■ **Work to complete**
A single figure is required: the number of lines in the data below that hold the word "section".

Saved data entries:
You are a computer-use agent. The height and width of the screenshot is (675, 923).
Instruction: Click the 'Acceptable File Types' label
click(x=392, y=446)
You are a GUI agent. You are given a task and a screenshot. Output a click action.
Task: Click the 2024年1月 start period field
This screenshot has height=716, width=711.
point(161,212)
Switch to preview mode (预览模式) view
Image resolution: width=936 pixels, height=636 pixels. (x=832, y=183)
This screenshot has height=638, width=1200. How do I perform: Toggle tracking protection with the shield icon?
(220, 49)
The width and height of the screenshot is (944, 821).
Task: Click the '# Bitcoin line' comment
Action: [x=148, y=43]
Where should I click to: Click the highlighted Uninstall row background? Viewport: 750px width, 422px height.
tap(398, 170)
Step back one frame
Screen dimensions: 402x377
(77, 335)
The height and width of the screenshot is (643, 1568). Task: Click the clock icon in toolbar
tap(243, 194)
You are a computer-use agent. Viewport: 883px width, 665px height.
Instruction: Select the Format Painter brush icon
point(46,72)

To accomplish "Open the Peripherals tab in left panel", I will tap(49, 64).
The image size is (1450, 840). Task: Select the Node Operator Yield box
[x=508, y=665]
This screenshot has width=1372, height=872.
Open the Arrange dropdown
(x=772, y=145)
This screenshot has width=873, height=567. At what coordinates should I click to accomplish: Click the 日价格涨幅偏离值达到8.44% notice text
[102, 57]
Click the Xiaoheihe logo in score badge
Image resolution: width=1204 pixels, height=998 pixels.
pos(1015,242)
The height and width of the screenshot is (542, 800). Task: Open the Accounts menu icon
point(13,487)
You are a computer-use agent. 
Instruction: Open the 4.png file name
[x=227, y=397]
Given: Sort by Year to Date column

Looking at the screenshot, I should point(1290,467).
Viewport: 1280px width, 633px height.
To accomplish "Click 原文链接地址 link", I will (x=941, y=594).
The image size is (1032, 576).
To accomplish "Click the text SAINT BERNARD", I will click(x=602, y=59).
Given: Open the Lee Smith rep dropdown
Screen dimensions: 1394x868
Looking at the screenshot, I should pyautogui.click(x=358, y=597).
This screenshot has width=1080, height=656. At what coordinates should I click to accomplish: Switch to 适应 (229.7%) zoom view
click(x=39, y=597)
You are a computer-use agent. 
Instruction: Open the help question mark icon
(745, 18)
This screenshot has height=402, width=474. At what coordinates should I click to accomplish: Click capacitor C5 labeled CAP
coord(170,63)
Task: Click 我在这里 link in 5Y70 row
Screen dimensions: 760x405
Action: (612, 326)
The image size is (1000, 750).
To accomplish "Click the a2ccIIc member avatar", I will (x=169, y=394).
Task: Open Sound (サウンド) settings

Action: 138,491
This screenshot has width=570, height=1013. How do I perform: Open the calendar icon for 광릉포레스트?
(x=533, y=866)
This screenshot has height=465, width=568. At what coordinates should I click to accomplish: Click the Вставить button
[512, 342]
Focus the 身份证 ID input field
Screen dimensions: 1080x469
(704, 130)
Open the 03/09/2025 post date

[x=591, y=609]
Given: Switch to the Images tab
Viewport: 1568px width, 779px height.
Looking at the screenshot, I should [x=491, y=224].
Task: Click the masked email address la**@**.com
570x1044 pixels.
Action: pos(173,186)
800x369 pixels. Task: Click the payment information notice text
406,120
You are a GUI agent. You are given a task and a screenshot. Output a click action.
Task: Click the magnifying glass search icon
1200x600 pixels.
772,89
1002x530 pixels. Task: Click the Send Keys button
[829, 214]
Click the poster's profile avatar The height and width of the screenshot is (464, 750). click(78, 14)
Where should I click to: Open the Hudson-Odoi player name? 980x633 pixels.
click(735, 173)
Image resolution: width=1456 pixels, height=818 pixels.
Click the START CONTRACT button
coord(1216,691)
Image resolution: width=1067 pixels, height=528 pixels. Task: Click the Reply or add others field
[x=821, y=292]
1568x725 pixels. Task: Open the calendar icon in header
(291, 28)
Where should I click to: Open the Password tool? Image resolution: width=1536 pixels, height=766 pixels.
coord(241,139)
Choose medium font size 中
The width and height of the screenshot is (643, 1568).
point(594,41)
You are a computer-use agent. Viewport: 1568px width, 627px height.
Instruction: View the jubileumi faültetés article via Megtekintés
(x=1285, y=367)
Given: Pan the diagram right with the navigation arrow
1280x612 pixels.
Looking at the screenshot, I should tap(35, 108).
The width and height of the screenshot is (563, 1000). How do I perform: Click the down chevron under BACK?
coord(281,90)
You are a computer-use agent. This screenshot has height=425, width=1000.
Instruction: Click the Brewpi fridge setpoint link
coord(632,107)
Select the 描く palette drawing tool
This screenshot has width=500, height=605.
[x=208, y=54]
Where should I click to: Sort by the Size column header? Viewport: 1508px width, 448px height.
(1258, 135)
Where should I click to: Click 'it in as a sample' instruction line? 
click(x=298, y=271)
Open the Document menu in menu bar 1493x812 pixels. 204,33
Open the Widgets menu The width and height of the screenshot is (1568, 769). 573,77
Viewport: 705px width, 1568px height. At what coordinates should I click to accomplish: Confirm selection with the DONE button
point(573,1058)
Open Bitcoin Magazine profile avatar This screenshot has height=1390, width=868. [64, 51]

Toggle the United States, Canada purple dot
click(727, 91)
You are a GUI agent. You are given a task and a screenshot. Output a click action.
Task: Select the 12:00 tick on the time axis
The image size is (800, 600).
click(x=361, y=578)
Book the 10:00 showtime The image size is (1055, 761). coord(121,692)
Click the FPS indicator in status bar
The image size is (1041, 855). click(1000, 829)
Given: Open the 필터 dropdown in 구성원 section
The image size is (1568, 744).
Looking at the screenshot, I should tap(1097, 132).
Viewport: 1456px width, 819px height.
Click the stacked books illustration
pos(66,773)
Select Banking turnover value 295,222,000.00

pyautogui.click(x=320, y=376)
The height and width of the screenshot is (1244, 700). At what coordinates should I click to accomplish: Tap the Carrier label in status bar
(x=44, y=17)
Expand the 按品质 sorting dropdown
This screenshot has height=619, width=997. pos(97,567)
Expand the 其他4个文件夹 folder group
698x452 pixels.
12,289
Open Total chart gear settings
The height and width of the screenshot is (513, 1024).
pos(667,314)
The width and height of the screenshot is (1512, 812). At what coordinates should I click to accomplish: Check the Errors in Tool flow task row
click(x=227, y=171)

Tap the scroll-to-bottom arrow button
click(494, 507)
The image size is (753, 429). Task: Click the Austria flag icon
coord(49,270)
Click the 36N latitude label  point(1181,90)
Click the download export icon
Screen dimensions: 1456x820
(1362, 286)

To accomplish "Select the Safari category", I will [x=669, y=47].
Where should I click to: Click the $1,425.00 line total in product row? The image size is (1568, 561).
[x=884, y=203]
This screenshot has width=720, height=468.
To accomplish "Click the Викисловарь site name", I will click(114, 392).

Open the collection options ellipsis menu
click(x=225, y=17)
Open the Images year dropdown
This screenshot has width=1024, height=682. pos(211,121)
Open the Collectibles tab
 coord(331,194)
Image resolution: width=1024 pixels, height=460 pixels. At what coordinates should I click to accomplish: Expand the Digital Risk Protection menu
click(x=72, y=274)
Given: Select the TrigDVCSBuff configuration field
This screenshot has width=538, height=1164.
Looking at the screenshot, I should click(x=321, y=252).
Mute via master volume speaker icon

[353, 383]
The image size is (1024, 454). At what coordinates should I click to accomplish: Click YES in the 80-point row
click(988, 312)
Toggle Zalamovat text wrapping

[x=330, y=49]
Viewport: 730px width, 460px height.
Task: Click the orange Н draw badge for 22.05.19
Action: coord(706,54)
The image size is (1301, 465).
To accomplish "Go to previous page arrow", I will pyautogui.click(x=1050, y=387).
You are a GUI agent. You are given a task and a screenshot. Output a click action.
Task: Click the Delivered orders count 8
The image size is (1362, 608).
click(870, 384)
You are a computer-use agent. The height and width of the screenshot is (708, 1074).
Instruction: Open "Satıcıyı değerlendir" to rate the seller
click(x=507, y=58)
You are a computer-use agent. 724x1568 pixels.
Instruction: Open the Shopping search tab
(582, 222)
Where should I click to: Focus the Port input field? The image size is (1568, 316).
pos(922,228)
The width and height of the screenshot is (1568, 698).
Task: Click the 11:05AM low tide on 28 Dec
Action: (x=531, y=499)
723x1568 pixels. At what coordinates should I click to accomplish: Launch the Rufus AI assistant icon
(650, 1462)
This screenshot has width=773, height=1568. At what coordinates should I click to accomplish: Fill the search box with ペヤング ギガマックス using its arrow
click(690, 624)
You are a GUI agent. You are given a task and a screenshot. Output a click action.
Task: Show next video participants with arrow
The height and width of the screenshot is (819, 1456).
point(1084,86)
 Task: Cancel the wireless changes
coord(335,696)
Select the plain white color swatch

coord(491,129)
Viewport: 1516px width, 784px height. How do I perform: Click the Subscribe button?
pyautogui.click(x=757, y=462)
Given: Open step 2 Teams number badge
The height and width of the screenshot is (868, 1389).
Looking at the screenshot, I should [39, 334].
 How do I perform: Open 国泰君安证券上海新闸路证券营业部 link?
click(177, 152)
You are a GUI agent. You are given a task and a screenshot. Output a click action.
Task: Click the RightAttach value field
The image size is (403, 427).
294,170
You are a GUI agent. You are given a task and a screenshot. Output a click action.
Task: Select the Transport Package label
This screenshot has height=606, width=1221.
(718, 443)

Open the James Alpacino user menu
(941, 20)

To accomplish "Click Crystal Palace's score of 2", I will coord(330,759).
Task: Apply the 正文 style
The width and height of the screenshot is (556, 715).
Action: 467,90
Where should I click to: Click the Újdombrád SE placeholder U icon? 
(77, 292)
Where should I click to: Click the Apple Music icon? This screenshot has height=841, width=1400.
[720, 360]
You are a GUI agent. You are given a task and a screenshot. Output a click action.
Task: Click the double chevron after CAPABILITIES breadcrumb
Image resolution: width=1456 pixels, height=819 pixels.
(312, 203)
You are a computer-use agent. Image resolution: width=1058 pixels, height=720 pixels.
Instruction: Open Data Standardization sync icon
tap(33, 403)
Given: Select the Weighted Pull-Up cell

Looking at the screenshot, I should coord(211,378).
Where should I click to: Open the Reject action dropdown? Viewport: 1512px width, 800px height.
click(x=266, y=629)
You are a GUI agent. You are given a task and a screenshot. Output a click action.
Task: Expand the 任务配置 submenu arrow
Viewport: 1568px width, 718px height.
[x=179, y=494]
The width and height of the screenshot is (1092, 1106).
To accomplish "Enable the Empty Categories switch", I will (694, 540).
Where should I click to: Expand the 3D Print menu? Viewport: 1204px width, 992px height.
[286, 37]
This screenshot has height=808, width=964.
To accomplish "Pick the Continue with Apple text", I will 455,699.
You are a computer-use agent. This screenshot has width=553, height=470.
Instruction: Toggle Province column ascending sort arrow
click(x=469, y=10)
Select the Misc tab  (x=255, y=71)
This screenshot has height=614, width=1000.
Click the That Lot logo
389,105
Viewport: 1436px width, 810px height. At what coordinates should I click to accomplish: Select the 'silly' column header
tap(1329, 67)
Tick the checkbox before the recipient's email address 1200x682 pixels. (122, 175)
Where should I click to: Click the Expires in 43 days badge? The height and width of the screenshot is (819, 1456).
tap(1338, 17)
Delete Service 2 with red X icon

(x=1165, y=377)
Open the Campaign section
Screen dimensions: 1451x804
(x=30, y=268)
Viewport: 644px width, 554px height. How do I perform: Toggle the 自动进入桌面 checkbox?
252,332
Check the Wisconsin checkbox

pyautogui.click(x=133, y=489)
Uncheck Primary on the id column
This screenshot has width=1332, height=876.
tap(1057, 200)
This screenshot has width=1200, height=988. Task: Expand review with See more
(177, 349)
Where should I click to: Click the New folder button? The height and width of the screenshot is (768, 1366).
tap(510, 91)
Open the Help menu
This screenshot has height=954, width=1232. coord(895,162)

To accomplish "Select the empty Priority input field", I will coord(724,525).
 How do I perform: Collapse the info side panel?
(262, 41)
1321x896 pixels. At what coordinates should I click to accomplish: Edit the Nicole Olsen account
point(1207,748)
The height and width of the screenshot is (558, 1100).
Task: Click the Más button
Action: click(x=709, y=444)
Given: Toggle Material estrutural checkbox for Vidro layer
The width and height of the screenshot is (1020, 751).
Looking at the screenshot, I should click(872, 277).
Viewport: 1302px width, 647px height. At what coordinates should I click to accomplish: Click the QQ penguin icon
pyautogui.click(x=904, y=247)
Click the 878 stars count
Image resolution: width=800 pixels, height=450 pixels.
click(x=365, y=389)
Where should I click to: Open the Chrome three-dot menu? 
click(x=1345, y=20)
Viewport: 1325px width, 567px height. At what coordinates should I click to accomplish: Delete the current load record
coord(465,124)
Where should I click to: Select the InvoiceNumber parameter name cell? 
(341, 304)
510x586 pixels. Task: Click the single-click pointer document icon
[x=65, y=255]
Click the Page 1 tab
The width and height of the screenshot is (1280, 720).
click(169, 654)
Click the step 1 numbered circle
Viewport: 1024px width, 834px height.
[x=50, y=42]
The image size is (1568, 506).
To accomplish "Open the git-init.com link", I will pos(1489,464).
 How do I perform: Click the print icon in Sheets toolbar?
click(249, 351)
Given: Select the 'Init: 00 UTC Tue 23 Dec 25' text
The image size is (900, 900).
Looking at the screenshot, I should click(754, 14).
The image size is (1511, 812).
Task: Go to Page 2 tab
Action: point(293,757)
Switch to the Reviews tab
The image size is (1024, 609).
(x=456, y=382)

■ **Reply**
2